Pepe est en partie un documentaire animalier, il nous parle d’hippopotames. D’une capture en Namibie jusqu’à un voyage improbable jusqu’en Colombie, puis une fuite en République Dominicaine. C’est cette histoire reflétée et dispersée en mille fragments, comme un esprit vagabonderait dans l’air ou dans un fleuve. Lors d’un moment à couper le souffle, la caméra suit des protagonistes dans une partie du film perçue comme une fiction, puis en un mouvement continu s’échappe sur l’eau, s’en va ailleurs, ne tenant pas tant que ça à suivre un récit établi.
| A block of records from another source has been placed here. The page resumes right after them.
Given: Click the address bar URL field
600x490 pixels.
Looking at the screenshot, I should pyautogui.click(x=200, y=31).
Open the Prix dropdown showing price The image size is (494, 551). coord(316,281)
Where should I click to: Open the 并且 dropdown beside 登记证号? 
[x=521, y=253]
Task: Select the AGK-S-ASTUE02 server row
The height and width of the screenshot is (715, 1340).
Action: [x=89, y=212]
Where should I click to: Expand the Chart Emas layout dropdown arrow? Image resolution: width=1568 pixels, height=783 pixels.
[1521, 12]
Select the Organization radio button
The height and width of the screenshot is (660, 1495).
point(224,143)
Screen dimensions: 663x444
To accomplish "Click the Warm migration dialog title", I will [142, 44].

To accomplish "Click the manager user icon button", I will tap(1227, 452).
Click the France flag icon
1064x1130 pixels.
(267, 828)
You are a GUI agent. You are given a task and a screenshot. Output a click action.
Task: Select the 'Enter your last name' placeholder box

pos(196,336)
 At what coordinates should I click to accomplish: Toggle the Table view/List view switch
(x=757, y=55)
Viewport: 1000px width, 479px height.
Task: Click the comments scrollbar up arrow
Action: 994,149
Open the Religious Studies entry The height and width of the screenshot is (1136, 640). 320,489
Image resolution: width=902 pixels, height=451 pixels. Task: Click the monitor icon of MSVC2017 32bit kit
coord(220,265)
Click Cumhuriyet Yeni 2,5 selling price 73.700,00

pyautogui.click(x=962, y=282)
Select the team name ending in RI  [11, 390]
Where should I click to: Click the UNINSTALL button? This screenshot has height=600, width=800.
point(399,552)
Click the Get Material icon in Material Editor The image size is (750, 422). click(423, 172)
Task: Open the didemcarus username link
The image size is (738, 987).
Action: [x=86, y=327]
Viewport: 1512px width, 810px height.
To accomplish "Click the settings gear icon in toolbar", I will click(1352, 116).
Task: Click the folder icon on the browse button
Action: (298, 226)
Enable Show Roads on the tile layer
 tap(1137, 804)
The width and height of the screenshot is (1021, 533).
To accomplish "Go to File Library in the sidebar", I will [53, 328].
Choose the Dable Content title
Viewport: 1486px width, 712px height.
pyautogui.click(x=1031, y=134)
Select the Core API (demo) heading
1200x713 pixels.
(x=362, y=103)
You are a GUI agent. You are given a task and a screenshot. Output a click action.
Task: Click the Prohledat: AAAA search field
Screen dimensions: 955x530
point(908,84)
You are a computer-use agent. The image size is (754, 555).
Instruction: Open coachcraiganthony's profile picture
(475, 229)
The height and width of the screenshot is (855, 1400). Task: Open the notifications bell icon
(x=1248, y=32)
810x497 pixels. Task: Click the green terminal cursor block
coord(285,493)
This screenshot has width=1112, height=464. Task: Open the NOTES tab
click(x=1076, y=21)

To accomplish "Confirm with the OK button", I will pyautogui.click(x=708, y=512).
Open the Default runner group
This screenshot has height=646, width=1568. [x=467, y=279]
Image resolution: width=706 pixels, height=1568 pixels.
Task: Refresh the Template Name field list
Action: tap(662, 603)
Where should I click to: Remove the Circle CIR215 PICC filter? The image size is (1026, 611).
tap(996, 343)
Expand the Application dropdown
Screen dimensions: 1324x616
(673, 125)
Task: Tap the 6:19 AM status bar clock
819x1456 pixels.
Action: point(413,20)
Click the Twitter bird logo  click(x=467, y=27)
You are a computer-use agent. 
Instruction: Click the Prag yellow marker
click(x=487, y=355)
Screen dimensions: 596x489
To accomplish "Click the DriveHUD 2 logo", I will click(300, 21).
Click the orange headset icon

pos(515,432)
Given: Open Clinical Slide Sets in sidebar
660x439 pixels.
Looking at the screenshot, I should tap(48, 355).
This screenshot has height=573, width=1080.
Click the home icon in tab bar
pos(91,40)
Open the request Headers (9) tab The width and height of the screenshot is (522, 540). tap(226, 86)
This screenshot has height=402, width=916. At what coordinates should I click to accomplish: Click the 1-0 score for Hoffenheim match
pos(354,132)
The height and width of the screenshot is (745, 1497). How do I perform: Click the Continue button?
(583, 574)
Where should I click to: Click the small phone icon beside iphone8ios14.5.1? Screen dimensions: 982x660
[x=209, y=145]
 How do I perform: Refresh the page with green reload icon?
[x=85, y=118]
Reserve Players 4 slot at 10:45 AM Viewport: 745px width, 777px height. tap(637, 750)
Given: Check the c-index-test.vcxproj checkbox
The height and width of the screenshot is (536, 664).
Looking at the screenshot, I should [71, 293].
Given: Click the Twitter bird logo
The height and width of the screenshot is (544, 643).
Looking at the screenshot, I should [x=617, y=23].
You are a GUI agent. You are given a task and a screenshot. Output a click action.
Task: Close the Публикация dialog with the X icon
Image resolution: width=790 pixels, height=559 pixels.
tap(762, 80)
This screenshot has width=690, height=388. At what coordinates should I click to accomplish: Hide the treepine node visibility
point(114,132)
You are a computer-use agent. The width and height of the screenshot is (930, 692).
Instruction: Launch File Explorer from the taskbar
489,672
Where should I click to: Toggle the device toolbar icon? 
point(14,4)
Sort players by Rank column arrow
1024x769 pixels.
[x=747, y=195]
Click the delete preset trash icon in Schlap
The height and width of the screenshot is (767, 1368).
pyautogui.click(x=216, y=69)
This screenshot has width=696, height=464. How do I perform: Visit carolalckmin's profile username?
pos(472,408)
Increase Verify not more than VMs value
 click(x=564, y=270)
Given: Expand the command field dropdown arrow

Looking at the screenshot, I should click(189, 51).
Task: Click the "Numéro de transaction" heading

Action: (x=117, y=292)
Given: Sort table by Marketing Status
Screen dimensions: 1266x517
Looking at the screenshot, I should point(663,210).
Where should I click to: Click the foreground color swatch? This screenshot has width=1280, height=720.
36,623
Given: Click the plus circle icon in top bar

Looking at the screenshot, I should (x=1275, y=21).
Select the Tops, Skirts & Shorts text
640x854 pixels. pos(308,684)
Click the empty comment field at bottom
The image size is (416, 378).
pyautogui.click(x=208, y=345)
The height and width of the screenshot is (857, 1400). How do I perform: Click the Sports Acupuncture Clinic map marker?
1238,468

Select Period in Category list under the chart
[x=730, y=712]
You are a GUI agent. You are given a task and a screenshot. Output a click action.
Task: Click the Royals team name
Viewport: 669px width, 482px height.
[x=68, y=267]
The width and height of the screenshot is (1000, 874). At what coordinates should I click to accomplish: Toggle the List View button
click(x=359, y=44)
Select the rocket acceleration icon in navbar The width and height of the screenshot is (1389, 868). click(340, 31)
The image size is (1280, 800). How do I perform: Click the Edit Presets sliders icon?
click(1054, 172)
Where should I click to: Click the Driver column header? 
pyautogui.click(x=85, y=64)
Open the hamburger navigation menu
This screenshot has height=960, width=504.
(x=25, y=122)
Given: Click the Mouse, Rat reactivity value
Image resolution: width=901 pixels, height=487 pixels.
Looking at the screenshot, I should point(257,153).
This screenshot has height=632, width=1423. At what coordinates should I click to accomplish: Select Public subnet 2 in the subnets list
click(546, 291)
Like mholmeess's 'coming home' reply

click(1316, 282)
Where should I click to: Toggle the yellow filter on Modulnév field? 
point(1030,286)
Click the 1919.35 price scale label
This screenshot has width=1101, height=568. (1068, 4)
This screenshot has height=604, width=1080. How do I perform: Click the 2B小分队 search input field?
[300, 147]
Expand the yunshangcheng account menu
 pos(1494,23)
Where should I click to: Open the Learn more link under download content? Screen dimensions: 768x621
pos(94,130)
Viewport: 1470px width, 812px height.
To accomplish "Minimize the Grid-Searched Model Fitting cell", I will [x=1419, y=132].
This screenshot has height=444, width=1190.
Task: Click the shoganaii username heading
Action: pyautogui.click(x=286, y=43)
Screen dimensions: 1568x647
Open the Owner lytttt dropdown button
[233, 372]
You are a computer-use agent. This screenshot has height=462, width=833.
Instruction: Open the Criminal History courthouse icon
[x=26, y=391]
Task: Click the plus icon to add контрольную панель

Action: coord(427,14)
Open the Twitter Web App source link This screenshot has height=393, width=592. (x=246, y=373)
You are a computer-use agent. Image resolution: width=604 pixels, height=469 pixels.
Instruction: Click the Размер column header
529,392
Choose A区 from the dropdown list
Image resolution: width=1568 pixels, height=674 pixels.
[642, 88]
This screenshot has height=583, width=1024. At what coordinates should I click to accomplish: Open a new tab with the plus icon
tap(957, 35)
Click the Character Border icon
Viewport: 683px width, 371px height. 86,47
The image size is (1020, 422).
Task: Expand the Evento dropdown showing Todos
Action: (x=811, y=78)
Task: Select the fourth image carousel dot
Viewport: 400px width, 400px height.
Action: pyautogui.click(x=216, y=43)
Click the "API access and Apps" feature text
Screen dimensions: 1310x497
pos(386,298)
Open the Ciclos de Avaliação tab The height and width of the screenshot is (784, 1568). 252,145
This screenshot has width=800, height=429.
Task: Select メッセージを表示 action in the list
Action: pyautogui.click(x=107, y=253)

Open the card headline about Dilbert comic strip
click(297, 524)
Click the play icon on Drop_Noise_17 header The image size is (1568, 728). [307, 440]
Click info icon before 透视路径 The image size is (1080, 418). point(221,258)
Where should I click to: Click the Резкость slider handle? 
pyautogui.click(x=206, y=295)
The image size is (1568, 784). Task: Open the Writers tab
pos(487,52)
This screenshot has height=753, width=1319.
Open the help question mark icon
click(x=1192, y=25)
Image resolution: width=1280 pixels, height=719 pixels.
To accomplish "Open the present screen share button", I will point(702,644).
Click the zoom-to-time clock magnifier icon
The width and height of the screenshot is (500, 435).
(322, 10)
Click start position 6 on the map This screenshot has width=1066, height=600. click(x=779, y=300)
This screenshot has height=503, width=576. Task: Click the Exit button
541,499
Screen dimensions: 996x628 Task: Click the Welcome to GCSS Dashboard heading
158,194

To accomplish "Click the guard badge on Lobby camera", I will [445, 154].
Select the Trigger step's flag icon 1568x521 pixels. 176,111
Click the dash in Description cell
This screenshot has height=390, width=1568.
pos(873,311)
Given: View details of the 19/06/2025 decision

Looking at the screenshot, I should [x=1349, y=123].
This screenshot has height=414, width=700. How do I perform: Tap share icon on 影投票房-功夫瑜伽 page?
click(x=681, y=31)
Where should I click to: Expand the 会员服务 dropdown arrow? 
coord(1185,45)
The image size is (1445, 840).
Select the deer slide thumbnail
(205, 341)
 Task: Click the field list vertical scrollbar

C’est évidemment déroutant mais c’est aussi ce qui participe à rendre Pepe poétiquement inclassable.

Certes il y a des clefs : les animaux dit-on ont d’ailleurs beaucoup à nous enseigner, notamment sur le Mal. Mais Pepe parle davantage de doutes que de leçons. C’est là une créature merveilleuse, et qu’on devrait craindre. C’est une bête ronde qui semble pataude, qui de loin ressemble à un simple rocher, mais qui devient dans le film une sorte de divinité. La voix profonde de Pepe berce, mais ses rires sont grotesques. Qu’est-ce qui, en pointillés, se dessine peu à peu ? Une forme de portrait sociétal, où l’on se méfie de l’hippopotame comme d’un étranger, qui devient une ridicule affaire d’état pour hommes armés imaginant un danger autour d’eux ? Très bien, mais est-ce qu’on ne s’arrêterait pas plutôt sur le concours de Miss du patelin d’à côté ?

Si cette forme discontinue et ce mystère parfois opaque peuvent installer une distance, Pepe sidère par sa beauté. La lumière déclinante sur le désert, un stupéfiant plan nocturne et ses reflets de lune, toutes ses images à la tombée du jour dans un entre-deux surnaturel : Pepe semble alors planer bien au-dessus des lectures et analyses pour laisser une place centrale et chérie au beau et à l’imaginaire. L’authentique, le faux, le sérieux et la fantaisie s’y mêlent en un désordre poétique qui ne ressemble à aucun autre.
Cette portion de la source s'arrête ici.